■ Excerpted text:
◆ ◆ ◆

3 Mount Elizabeth, #08-05 Mount Elizabeth Medical Centre, Singapore 228510 | Tel: +65 6733 4565 | Mobile: +65 9766 4565 | Email: clinic@orionortho.sg

Procedures

Hip Arthroscopic Surgery

arthroscopic-surgery

Experiencing pain in the hip

The hip is a ball and socket joint. The ball (femoral head) and socket (acetabulum) are positioned in a way that allows for a flexible range of motion without pain or instability. The edges of the socket is also lined by a rubber-like cartilage called the labrum; it helps to cushion the joint and acts like a rubber seal to hold the femoral head securely within the hip joint itself.
Hip
Tears of the labrum can occur in as a result of sporting injuries or developmental conditions, such as femoral acetabular impingement (FAI). Athletes involved in sports where they are often in a mid-squat position, like hockey and tennis, may develop labral tears. It may manifest as pain in your hip or groin that worsens with walking or sitting. Some patients experience a clicking or catching sensation in their groin when they move their hip.

◆ ◆ ◆

■ Records:
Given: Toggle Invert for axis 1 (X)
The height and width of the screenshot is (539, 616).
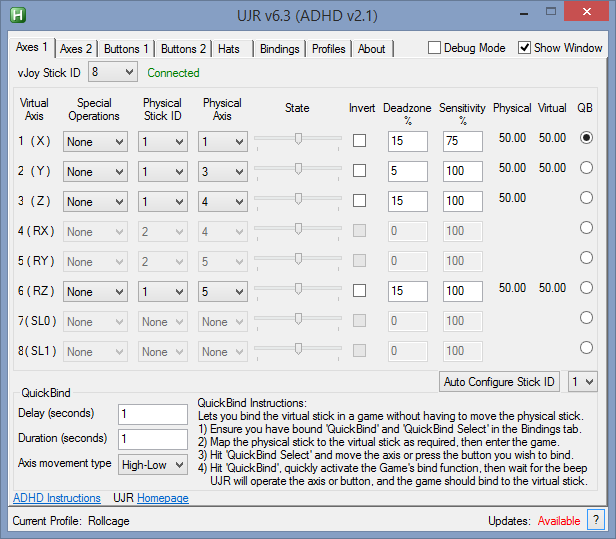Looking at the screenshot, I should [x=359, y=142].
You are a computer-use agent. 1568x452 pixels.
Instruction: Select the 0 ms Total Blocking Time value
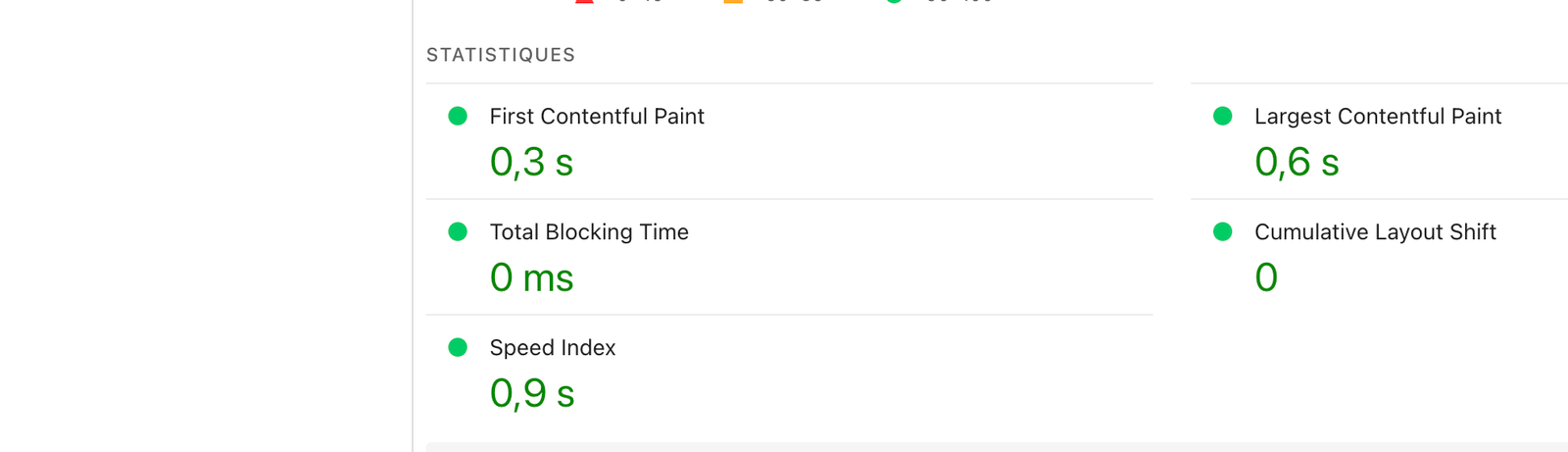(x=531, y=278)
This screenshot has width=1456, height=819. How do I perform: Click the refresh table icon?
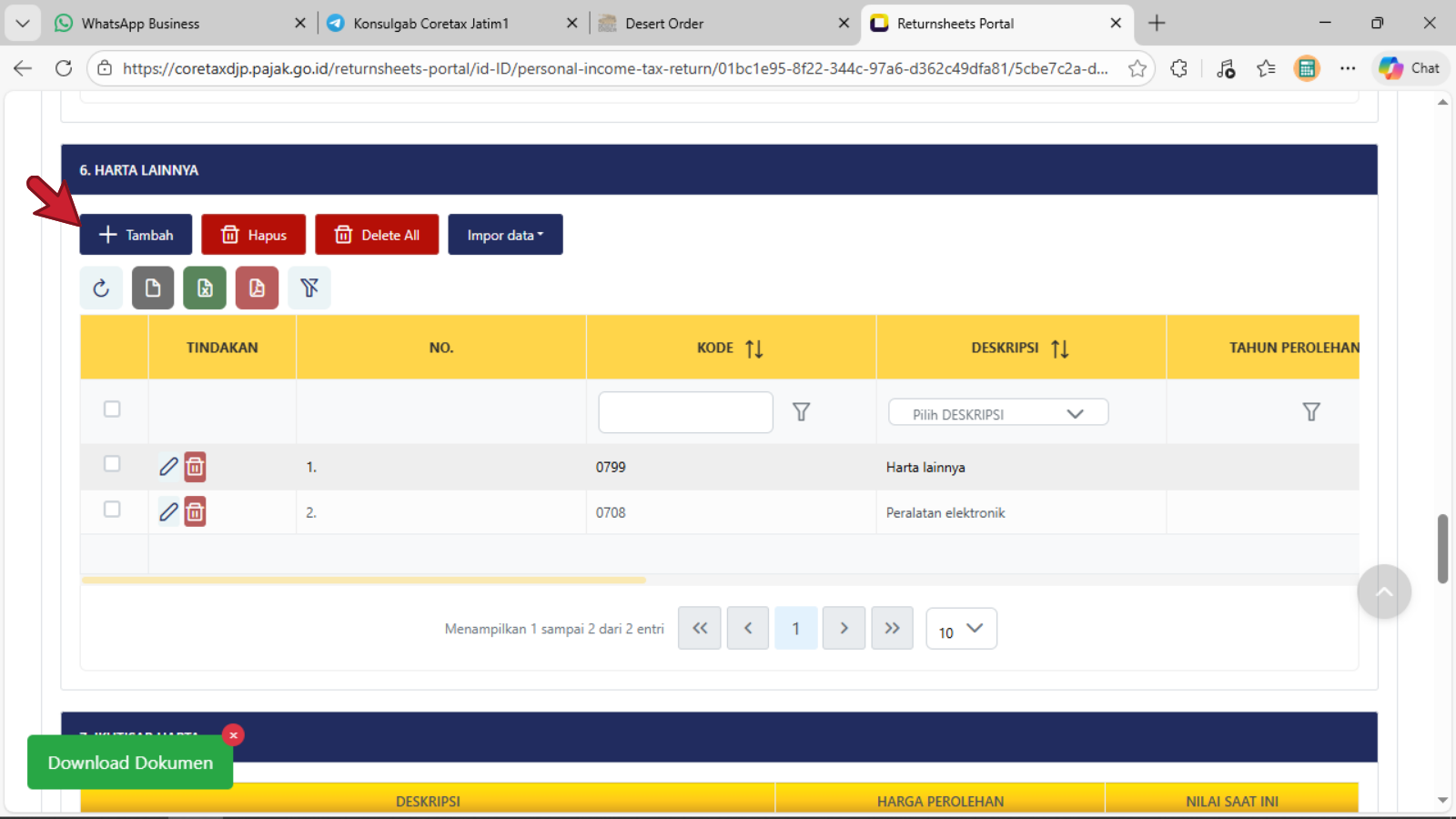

◆ ◆ ◆

■ Activity:
Copy the hip surgery page from "Experiencing pain in" to "move their hip.", swapping "groin" for "upper thigh". The data above is separate from the hip surgery page.

■ Solution:
Experiencing pain in the hip

The hip is a ball and socket joint. The ball (femoral head) and socket (acetabulum) are positioned in a way that allows for a flexible range of motion without pain or instability. The edges of the socket is also lined by a rubber-like cartilage called the labrum; it helps to cushion the joint and acts like a rubber seal to hold the femoral head securely within the hip joint itself.
Hip
Tears of the labrum can occur in as a result of sporting injuries or developmental conditions, such as femoral acetabular impingement (FAI). Athletes involved in sports where they are often in a mid-squat position, like hockey and tennis, may develop labral tears. It may manifest as pain in your hip or upper thigh that worsens with walking or sitting. Some patients experience a clicking or catching sensation in their upper thigh when they move their hip.